The complaints are the latest in a three-year ordeal that started in 2009 when Midei was first accused of putting the stents in patients who did not need them. The Midei case led to turmoil at the Towson hospital, which faced millions of dollars in lawsuits, a federal investigation, revenue declines and a drain of doctors and patients. Hospital officials announced earlier this year a deal to be bought by the University of Maryland Medical System.
Midei has denied any wrongdoing, saying that he did nothing inappropriate and that doctors across the country have recommended stents in similar circumstances. He said St. Joseph and its owner, Denver-based Catholic Health Initiatives, used him as a scapegoat as the hospital faced scrutiny from federal authorities.
Officials at St. Joseph, also named as defendant in the latest cases, said they were reviewing the complaints.
"St. Joseph Medical Center is aware that additional claims have been filed," the hospital said in a statement. "We take the allegations very seriously. We will develop our response and file it at the appropriate time with the dispute resolution office."
Most of the doctors named in the claims are accused of actually implanting the stents, while others performed medical procedures that justified the unnecessary medical procedures, the complaints allege.
The complaints name Midei and Drs. Kourosh Mastali, Kerry Clement Prewitt, John Wang, Michael Norman Drossner, Vijayachandra S. Nair, James Douglas Clarke, Henry Meilman and Farhan Majeed.
Some of the doctors said they were surprised by the claims.
Nair, who practices in Bel Air, said through a secretary that he did not know about the complaints and didn't understand why he would be named because he did not perform any of the stent implant procedures. He declined to comment further.
According to complaints, Nair performed procedures to measure the blockage in patients' arteries on five occasions. The complaints said Nair confirmed the inflated artery blockage estimates, justifying the stent procedures. Other doctors then implanted the stents.
Clarke also did not implant stents but measured the blockage in arteries that gave other doctors the go-ahead to perform stent procedures on three occasions, the law firm contends. Clarke could not be reached to comment.
When asked about the allegations that he implanted unnecessary stents on two occasions, Meilman said: "I was known as one of the most conservative guys in town." He added that he didn't know the claims had been filed and declined to comment further.
Mastali declined to comment, as did the practice manager for Drossner. The other doctors accused of implanting unnecessary stents in the complaints could not be reached.
Paul M. Vettori, the lead attorney for the patients, said the firm "took information submitted by our clients and had it reviewed by expert cardiologists who presented what we say in the complaint." He declined to discuss the allegations in detail while the cases are pending.

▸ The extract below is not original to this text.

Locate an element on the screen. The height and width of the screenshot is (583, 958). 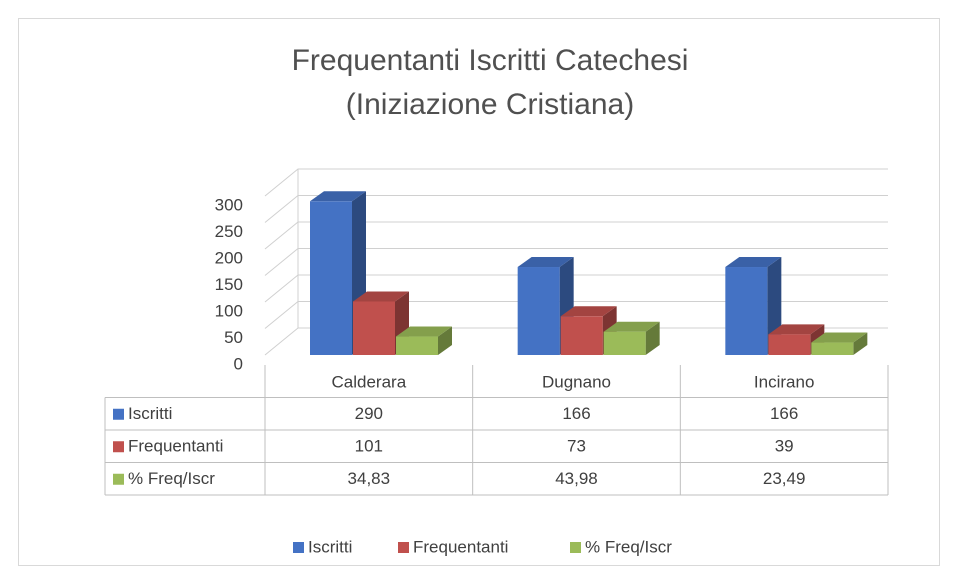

In some cases, more than one doctor implanted unnecessary stents in a single patient, the complaints contend. For instance, Midei, Prewitt and Mastali all implanted stents in a Baltimore City woman on four separate occasions beginning in February of 2006, according to documents.
Some of the doctors have been named in other legal actions over stents.

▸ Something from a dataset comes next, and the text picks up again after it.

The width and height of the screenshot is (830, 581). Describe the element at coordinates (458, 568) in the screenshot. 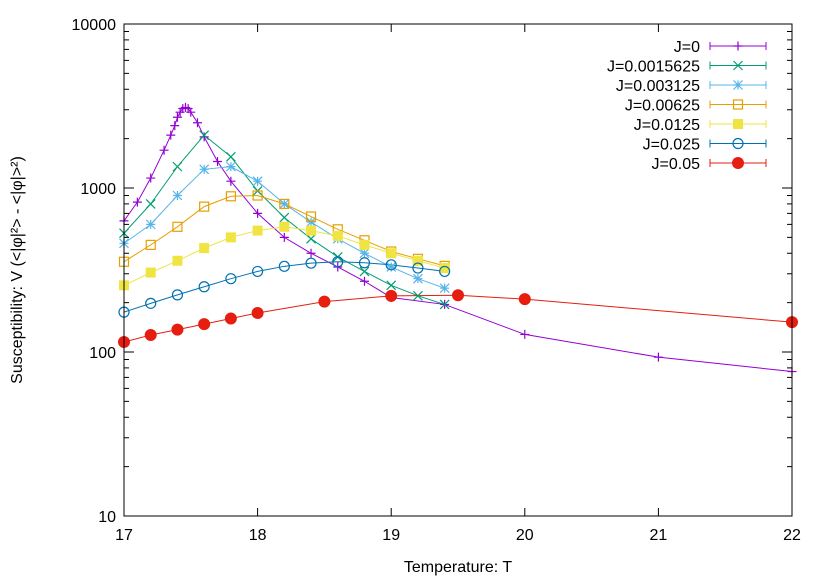

I see `x-axis-label: Temperature: T` at that location.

Wang made news last year when he was appointed to a state committee assigned to develop safeguards in stent procedures, despite having been accused of improper stenting in three legal claims. Mastali, whose medical license has expired, was also named in those claims.
An attorney for Midei, Stephen Snyder, said the complaints against additional doctors could back up his client's argument that his practices were no different than those of other doctors.

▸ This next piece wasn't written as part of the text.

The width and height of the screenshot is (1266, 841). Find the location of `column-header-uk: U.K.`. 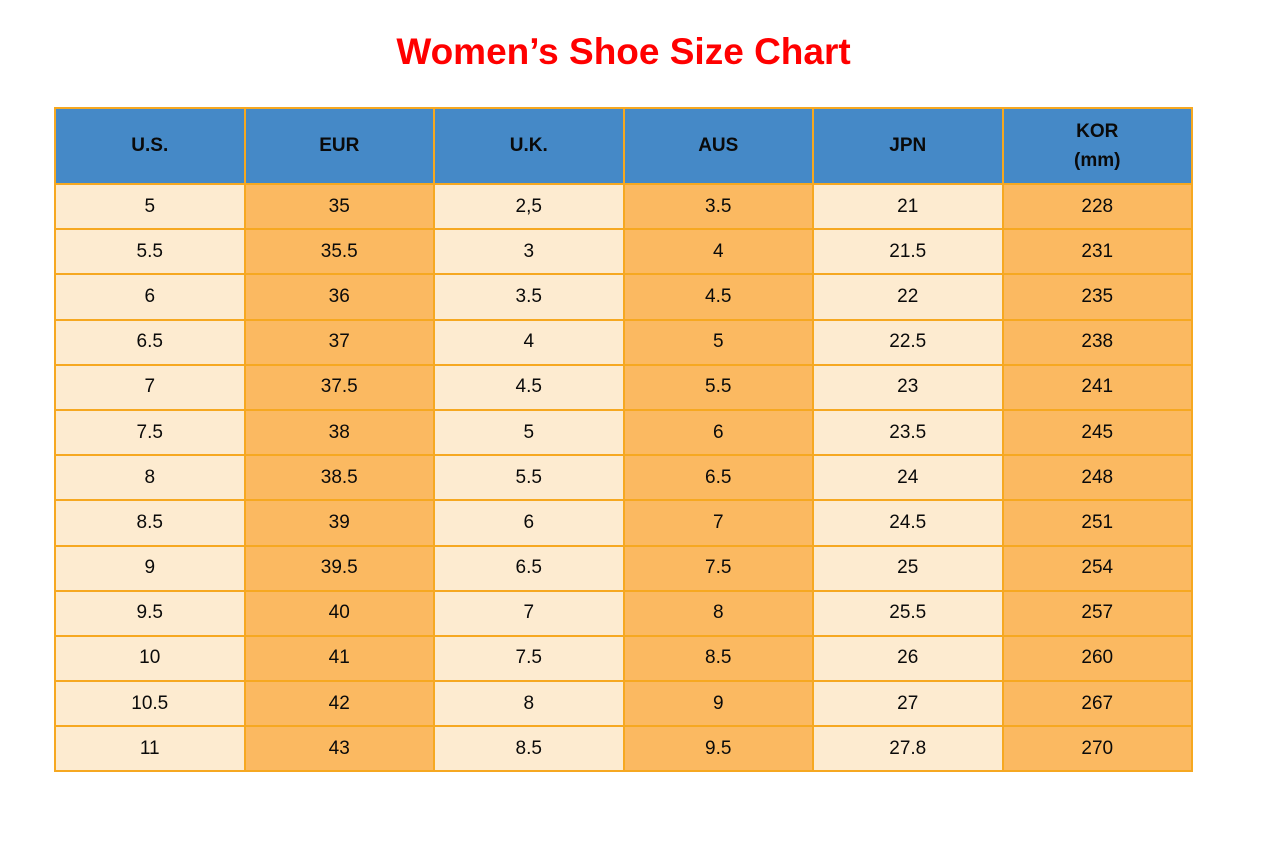

column-header-uk: U.K. is located at coordinates (529, 146).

"The care delivered by Mark was no different than care provided to heart patients across the country," Snyder said in a statement. "St. Joe's was unwilling to look at other practitioners as it had its scapegoat. It should come as no surprise that allegations of impropriety against fellow practitioners, which may or may not be sustainable, are now being made."
The Maryland Board of Physicians revoked Midei's license, finding that he falsified patient records to justify the placement of unnecessary coronary stents. He challenged the decision in a Baltimore County court and lost. Midei also filed a defamation suit against his former employer that was dismissed because he had agreed not to sue when the hospital dismissed him in 2009.
Also this month, attorney Jay Miller, who had already filed cases on behalf of more than 200 clients, lodged complaints at the dispute resolution office for an additional 53 patients. The cases named Midei but no other doctors, according to documents.
A spokesman for Catholic Health Initiatives said the company does not comment on pending litigation.
A University of Maryland Medical System spokeswoman declined to comment about the new cases against St. Joseph, but said the merger is moving forward.
Under the state mediation process, either side can appeal the board's decision in court.